Take the line with "Viewport: 640px width, 360px" and every line after it in the entries below, and set them down exactly, without any pictures.
[[ Provided entries open ]]
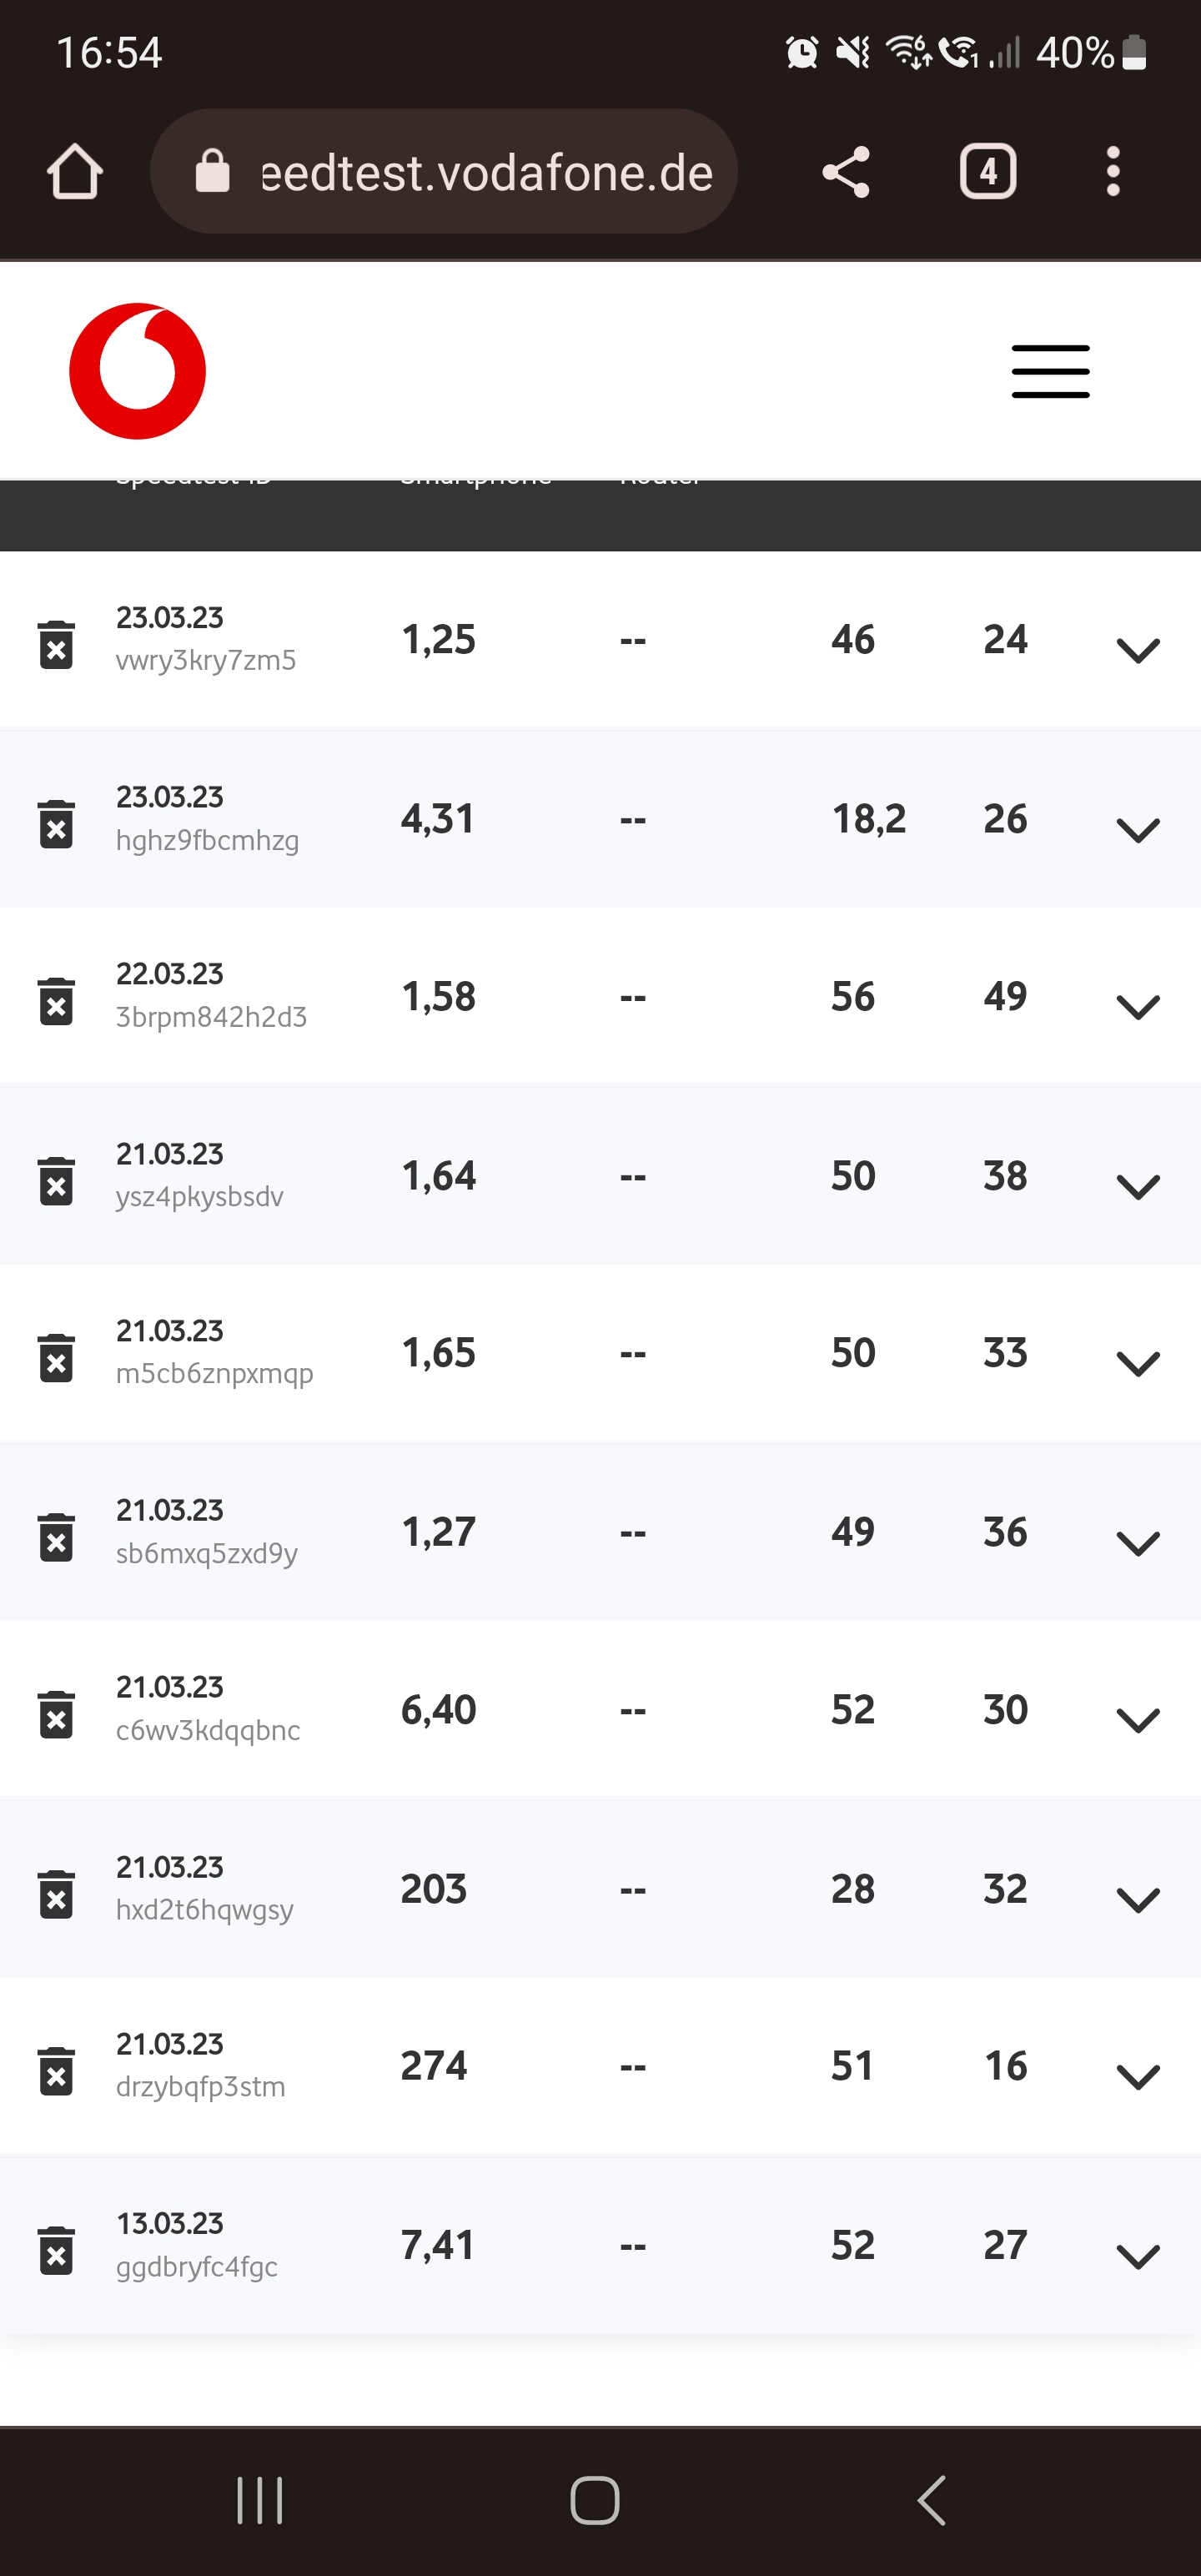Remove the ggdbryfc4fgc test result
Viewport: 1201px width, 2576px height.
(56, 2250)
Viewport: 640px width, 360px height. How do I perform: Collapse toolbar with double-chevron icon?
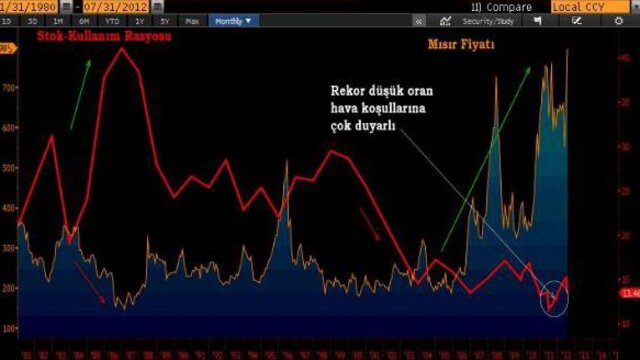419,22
[[ Provided entries closed ]]
- **Output below**:
Viewport: 640px width, 360px height. How do I perform: Collapse toolbar with double-chevron icon?
419,22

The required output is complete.